Is Jamie Foxx a poet but he just don’t know it?

Apparently many on the ‘Right’ are taken back by Jamie Foxx’s prophetic irony on Soul Train last night. The State has supplanted Religion and the Individual him/herself as the answer to their problems. While the GOP points a finger to Democrat (Progressive) Income Redistribution, the four fingers of Social Engineering, Supply Side Stimulus, Military Adventurism and Monetary Easing are pointing back.

The GOP suffered a substantial loss this year, when considering the Obama administration’s past four years of economic and social planning failures (including Obamacare) it should have been a successful political year of not only winning the Presidency but the Senate as well and additional seats in the House. But instead of ‘soul searching’ and finding where there was ‘brush fires’ of enthusiasm, the GOP is doing what it chided the Democrats for doing after their losses to the Bush administration, “It’s not the explaining your message better, IT’S THE MESSAGE!”

What is interesting and telling is, while the Democratic Party’s local chapter meetings are stock full with young doe-eyed believers who are brain washed through the Universities and Celebrity endorsements that are ‘Coool’, the GOP meetings are thinning quickly as the well over sixty crowd dies off with few youth in their ranks. If the GOP did an honest assessment they would find the ‘brush fires’ of not only young but the aged as well in the Liberty movement that wants to see a true ‘beat back’ of federal power. They were disappointed in the party for the bank bailout in 2008, they dislike the overreach into the powers of the states by the GOP on social issues such as drugs, marriage and abortion (murder mostly state issue) and they are questioning the wisdom and apparent failure of the near 70 year ‘Neoconservative experiment’ in military expansion and US intervention that overreaches into the sovereignty of nations.

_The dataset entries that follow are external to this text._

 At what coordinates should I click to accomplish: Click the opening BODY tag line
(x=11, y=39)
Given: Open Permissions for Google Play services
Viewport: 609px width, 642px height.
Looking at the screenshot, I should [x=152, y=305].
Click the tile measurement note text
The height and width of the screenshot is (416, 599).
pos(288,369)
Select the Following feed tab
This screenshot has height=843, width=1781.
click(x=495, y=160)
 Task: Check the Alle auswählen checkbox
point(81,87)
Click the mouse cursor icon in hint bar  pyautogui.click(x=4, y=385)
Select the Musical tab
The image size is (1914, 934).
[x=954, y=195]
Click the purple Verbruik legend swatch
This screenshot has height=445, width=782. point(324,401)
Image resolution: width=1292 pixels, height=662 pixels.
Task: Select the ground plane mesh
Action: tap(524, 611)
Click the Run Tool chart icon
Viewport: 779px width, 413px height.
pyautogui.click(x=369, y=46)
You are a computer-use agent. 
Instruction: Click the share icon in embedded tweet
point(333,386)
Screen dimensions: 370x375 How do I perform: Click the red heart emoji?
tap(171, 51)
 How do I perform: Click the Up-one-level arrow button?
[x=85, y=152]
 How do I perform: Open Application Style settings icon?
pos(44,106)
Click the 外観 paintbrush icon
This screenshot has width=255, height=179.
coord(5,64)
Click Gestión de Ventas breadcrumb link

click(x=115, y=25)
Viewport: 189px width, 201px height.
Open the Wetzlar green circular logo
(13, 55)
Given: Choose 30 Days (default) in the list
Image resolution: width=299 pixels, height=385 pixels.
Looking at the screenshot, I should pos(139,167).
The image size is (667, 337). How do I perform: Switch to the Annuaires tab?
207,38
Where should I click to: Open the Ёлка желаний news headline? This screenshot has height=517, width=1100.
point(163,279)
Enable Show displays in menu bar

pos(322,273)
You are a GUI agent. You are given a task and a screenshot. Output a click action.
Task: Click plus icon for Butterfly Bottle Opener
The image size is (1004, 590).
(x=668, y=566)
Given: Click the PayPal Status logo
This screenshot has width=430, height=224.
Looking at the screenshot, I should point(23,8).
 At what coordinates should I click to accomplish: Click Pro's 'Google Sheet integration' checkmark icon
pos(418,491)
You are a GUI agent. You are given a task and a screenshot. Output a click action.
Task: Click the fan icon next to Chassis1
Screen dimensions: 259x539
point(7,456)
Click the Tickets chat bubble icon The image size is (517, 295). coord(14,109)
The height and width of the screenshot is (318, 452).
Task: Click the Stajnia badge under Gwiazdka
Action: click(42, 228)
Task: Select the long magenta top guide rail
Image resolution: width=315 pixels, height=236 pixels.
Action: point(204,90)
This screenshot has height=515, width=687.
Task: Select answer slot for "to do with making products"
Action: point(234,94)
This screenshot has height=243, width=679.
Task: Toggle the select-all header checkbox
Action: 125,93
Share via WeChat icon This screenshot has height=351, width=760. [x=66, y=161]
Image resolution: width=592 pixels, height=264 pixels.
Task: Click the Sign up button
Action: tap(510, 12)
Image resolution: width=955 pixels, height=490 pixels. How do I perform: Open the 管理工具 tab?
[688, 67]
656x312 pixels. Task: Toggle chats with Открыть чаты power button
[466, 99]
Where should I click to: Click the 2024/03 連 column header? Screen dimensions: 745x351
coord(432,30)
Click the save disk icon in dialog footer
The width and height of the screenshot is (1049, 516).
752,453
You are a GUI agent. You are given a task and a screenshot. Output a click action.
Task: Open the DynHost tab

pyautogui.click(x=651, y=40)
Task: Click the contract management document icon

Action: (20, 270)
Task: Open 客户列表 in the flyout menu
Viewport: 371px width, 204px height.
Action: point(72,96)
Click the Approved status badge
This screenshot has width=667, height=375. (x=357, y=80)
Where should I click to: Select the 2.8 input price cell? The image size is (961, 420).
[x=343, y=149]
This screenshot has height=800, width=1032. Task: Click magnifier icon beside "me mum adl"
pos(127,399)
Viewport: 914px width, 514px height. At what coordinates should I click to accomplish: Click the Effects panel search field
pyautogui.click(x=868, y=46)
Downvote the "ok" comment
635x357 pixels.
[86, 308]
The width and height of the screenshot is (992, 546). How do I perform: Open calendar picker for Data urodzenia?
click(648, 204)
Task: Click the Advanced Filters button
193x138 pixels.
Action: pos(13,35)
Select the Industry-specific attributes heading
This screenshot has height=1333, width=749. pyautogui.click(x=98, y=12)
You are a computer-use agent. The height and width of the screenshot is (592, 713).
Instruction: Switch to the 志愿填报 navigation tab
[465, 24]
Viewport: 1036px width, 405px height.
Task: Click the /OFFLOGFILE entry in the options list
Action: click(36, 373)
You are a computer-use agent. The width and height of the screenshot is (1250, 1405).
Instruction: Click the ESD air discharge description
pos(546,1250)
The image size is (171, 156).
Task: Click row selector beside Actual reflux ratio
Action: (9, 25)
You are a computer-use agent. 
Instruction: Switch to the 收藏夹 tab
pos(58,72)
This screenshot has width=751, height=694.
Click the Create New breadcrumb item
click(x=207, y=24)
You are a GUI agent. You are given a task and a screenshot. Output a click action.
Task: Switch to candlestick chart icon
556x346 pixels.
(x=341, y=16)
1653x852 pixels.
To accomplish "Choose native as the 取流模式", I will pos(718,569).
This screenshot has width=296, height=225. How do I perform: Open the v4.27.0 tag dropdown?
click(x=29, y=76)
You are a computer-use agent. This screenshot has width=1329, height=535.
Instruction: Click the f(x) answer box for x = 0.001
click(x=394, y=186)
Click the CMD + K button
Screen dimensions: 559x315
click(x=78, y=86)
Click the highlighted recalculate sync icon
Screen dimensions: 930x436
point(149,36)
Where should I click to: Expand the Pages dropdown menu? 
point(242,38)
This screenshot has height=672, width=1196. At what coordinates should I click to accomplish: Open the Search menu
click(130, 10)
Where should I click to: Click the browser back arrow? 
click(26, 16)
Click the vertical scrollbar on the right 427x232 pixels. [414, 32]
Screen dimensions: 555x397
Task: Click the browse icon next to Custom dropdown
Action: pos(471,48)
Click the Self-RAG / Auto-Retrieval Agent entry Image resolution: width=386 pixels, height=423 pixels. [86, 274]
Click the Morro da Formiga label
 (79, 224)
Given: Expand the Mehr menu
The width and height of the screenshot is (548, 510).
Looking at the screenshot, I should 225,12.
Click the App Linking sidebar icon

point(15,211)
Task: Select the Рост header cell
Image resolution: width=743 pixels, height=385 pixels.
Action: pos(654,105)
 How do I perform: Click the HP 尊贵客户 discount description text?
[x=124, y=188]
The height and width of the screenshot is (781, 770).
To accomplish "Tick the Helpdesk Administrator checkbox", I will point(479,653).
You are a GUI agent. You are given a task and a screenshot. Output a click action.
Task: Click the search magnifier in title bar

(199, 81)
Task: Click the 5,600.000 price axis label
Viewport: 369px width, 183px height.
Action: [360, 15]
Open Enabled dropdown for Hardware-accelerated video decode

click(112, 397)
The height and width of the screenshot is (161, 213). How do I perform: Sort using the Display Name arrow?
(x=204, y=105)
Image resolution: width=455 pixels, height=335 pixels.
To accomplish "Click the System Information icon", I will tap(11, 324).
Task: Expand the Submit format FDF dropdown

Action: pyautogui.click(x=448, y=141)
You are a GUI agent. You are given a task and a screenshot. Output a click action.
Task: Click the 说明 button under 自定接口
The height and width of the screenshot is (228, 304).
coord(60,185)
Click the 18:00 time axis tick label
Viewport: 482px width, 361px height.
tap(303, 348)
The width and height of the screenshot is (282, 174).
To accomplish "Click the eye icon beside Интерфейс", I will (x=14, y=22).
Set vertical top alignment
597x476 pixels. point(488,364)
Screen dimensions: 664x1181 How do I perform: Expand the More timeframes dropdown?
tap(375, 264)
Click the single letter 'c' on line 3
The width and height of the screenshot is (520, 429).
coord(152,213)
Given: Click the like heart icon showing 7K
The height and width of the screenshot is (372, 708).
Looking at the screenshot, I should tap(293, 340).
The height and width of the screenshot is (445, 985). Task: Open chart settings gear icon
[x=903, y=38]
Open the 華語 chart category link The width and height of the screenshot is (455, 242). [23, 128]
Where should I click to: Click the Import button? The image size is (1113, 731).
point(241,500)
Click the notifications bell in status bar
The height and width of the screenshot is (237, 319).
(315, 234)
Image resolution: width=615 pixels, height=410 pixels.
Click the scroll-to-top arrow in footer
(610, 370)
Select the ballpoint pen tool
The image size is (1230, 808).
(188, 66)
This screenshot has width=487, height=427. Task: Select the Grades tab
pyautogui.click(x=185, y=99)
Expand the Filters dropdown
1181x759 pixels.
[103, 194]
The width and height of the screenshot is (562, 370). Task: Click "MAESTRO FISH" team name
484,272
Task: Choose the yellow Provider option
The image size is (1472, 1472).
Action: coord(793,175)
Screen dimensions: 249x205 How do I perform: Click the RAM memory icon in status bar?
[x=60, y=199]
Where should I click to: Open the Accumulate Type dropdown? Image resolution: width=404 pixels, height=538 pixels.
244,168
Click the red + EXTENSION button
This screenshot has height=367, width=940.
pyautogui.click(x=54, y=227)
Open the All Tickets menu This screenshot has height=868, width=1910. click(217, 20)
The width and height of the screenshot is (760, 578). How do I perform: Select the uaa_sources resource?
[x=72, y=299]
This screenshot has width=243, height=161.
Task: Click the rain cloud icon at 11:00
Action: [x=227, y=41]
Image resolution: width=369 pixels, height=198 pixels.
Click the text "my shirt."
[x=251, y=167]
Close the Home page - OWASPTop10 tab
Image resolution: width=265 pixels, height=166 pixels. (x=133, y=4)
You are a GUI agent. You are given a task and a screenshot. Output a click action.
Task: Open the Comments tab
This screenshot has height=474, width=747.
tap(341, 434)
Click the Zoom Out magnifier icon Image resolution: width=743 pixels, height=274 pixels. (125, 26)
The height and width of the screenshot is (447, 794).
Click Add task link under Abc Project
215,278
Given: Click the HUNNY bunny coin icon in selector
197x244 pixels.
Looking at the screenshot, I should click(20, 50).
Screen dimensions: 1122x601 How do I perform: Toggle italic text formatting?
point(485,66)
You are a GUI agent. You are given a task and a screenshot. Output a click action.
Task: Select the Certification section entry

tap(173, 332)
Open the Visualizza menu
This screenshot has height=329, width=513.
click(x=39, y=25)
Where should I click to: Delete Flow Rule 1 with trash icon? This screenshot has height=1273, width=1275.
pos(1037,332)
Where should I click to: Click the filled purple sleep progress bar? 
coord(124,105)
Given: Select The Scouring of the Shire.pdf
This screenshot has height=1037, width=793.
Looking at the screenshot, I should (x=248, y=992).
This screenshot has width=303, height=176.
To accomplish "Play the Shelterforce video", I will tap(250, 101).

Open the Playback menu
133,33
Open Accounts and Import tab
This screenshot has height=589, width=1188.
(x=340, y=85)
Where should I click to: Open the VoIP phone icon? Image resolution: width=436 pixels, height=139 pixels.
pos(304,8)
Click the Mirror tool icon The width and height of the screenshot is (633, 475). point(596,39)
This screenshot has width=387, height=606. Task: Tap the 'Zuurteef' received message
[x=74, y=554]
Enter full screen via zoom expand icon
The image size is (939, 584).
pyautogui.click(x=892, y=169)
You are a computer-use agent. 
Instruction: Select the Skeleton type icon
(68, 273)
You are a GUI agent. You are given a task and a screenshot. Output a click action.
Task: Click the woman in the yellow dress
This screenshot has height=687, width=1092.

There is a prevalent lie going through both parties and it goes like this: “If you want to ‘Decriminalize’ Federal Drug Law you’re condoning Drugs” or “If you are not in favor of a Federal Law for ‘Equal Wages for Women (or substitute any class of people here)’ you’re against women (minorities) being paid equal wages”. This is a lie, whether it is expressed by the Left or the Right to support their particular proclivity: Abortion, Drug Prevention, Education, Poverty, etc. The best regulator of behavior and protecting against the ‘Bad actors’ is the marketplace itself and where deemed necessary government closer to the ‘ground’: family, community, municipalities and state governments that are exposed to competition and the free movement of private resources. Unfortunately the seeds of ‘Hamiltonian Nationalism’ have matured very well in both parties and the ‘Duopolistic’ political system in general.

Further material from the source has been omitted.